Bonetti Business Prime hat auf der A 61 eine eigene Filiale an der Autobahnraststätte Hunsrück Ost, wo Mitarbeiter des Unternehmens ihren Käse in Würfel schneiden, liebe Kunden. #Marktlücke
Ich habe mir schon mal die Jubiläen 2020 durchgesehen. Da gibt es nur den 100. Geburtstag von Fritz Walter, sonst ist nix los.
Warum wollen Nazis nicht mehr als Nazis bezeichnet werden? Ohne Stolz und ohne Rückgrat geht die Sache mit Höcke doch noch früher in die Hose als beim Adolf.
Meine Gage für die Hauptrolle in „Der Unsichtbare“ spende ich dem FCK, der immer noch in der dritten Liga rumgurkt und gerade seinen Trainer entlassen hat – Mitte September. Der Verein ist einen Punkt von den Abstiegsplätzen entfernt, schlimmstenfalls droht die Reamateurisierung am Ende der Saison.
Da hatte ich mal wieder Besuch aus der Wortspielhölle: Mata Haari. Mir fällt immer so ein Schwachsinn ein. Kurz mal gegoogelt und schwups – gibt’s natürlich schon.
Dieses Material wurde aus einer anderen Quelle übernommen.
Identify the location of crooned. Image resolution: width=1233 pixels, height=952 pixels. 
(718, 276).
Wo? In Berlin. Wo genau? Nicht weit von meiner Wohnung in Wilmersdorf entfernt. Könnte die Welt mal einen Monat lang ernst bleiben?
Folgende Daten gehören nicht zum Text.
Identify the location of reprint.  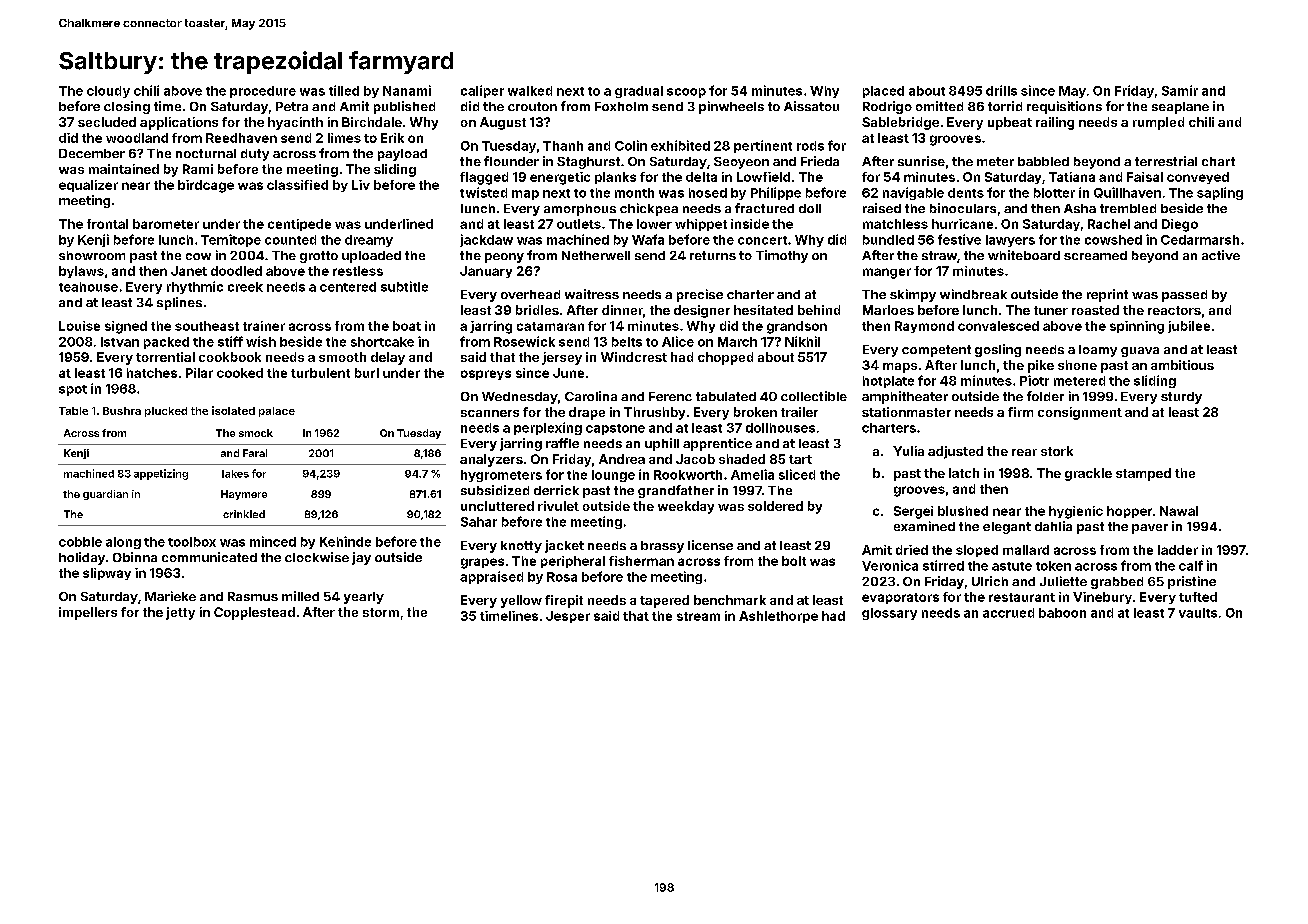
(1107, 295).
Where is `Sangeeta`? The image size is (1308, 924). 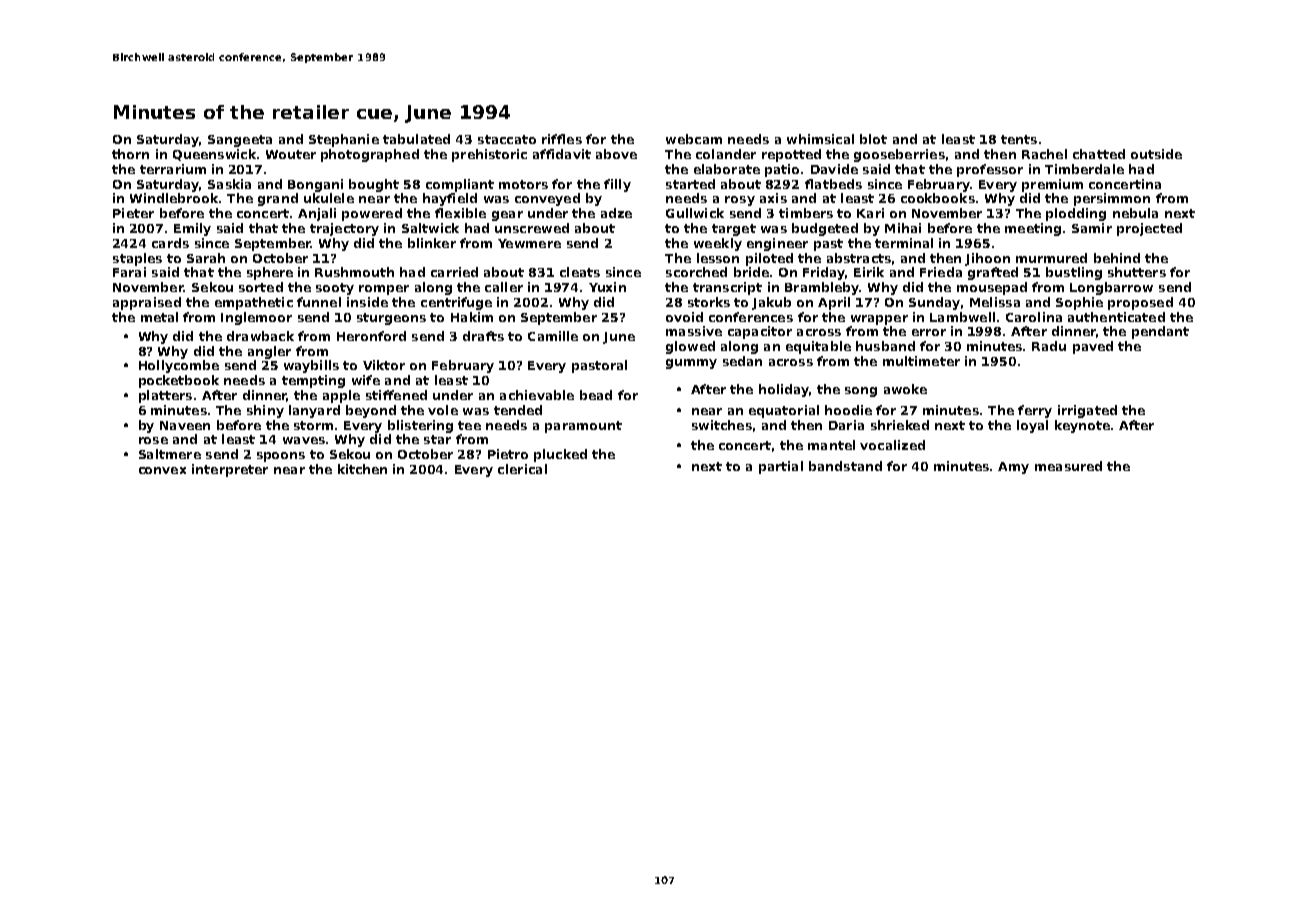
Sangeeta is located at coordinates (240, 141).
Man müsste mal eine Studie machen. Thema: Mein Abi-Jahrgang oder meine Generation. Wer ist damals dem Geld gefolgt, wer seinen Idealen? Wer wurde glücklich, wer ist gescheitert? Nicht jeder, der dem Geld folgte, wurde reich. Nicht jeder, der seinen Idealen folgte, hat seine Ziele verwirklicht. Ich kenne einen Arzt aus meinem Jahrgang, der gerade an einer Erbkrankheit zugrunde geht, und ich kenne eine Hausfrau mit zwei Kindern, die sehr glücklich ist. Es hat so viele Möglichkeiten gegeben. Wer von uns hat den richtigen Weg eingeschlagen?
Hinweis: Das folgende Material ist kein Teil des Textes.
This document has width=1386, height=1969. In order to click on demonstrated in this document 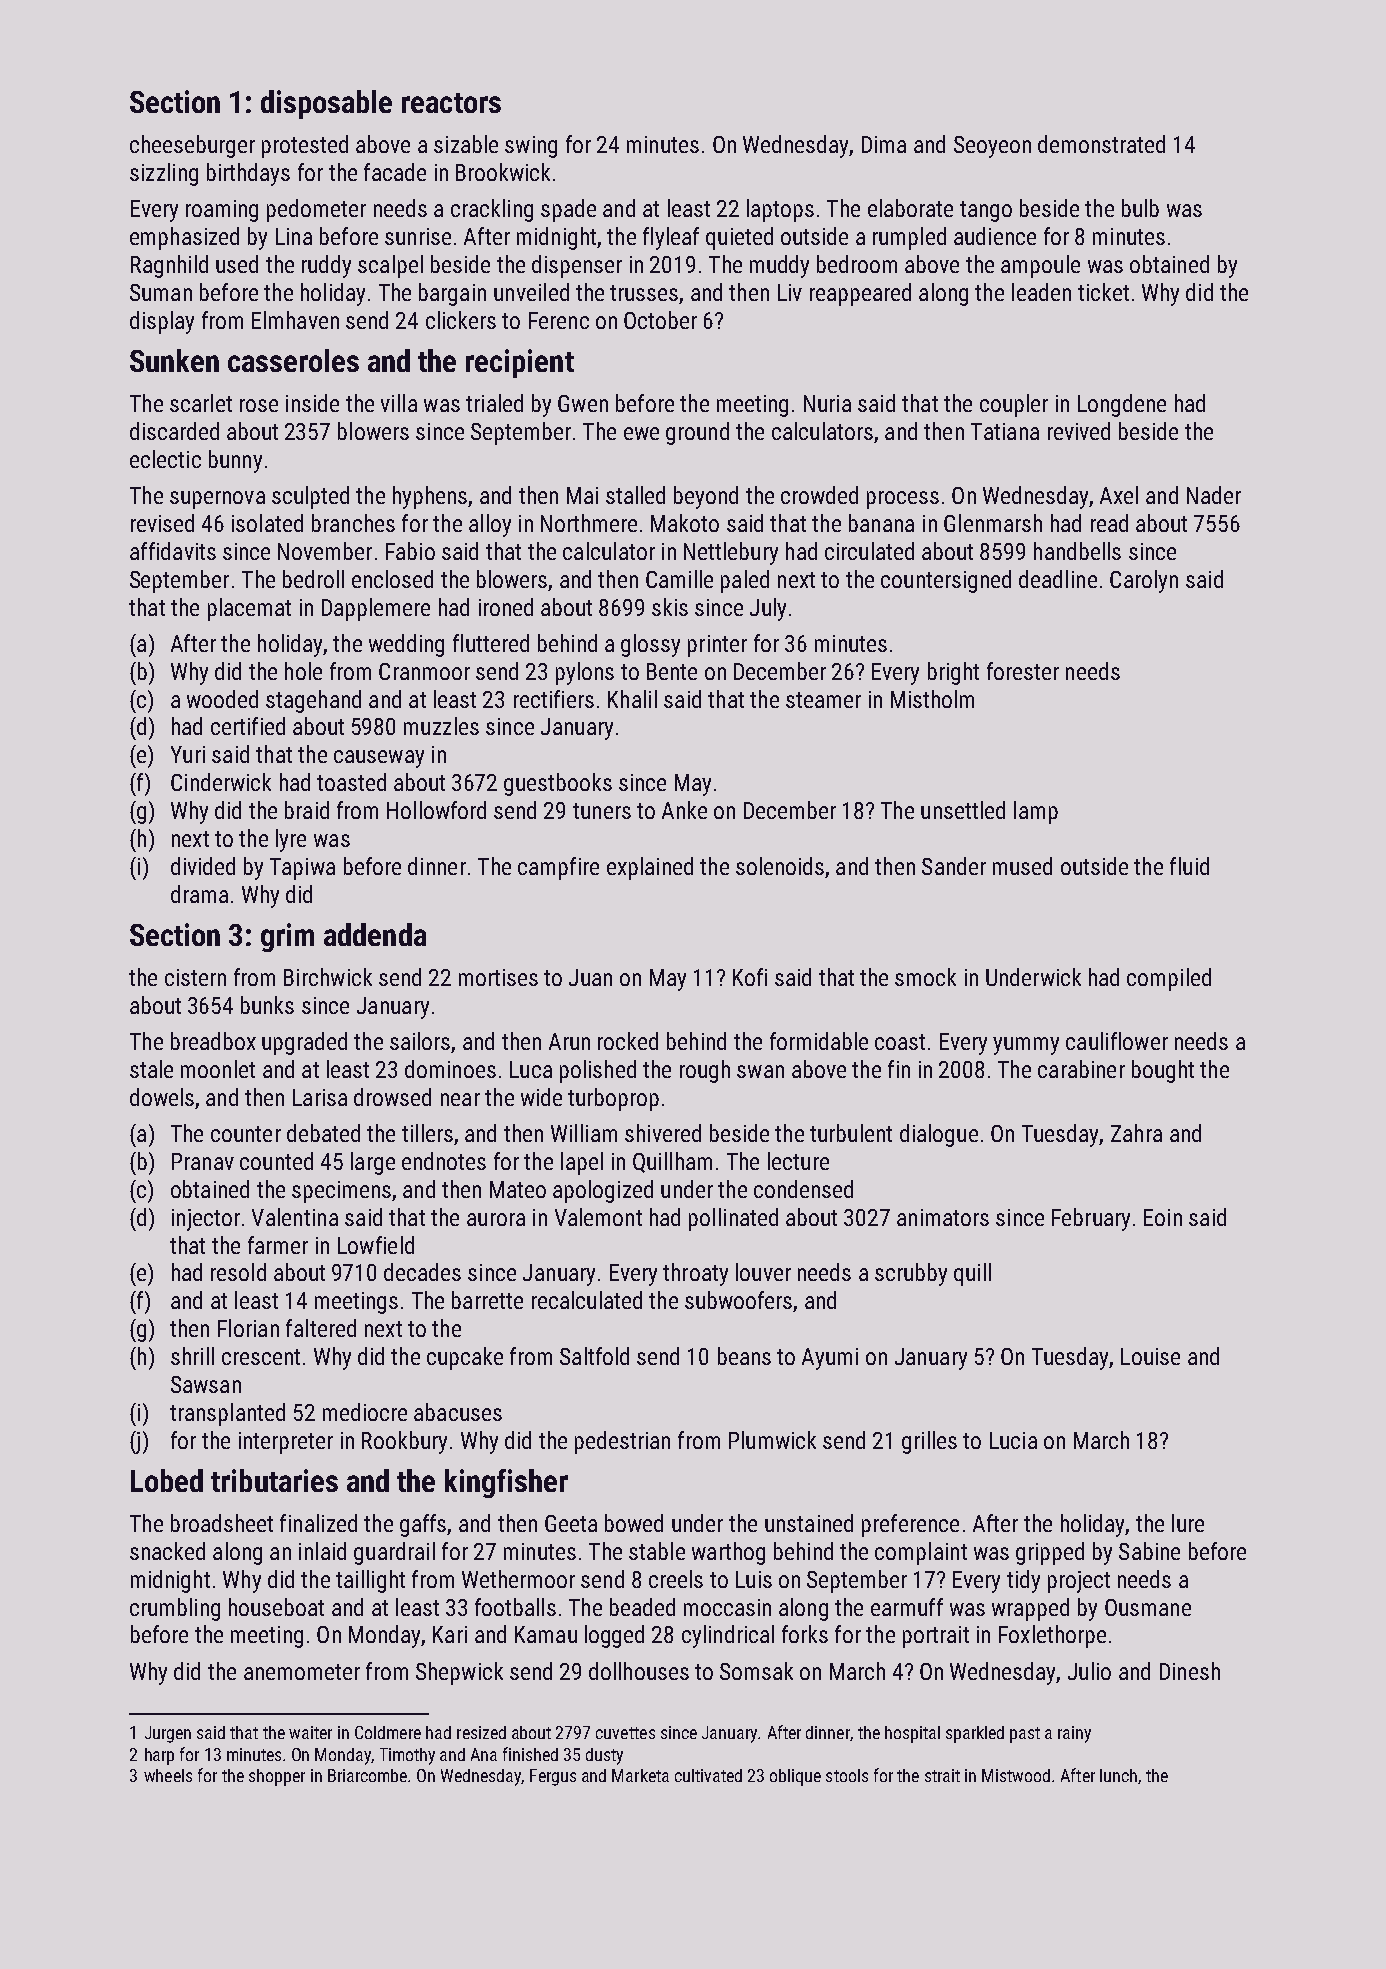, I will do `click(1101, 144)`.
Eine LP, die für mich unter die Rubrik „Prädikat: seltsam“ fällt. Ich fand sie für eine Mark in einem Plattenladen. Neil's Heavy Concept Album - 'Hello Vegetables' and 'Hole In My Shoe'. https://www.youtube.com/watch?v=h1D6hKkij_8

P.S.: Die All-inklusive-Krake Thomas Cook ist pleite. Der organisierten Freudlosigkeit wurde ein schwerer Schlag verpasst. Recht so!

6 Kommentare:

  1. Meine / Deine Generation ?
    Die letzten Menschen, die autonomen Gedanken hatten. Mehr oder weniger.
    Klar sind wir auch bloß rumgehockt und haben Maulaffen feil gehalten.
    Das bisschen demonstrieren und kritisieren hat es auch nicht rausgerissen.
    OK, in Wackersdorf schon ein wenig !
    Aber zumindest haben wir uns Gedanken gemacht und haben darüber geredet.
    Die heute 20 - 30 Jährigen sind ( größtenteils ) derart gleichgeschaltet, es ist eine wahre Pracht. Wenn ich mir meine jungen Kollegen anschaue, gut, Inschinöre waren schon immer eher Systemkonform, trotzdem, es ist tragisch.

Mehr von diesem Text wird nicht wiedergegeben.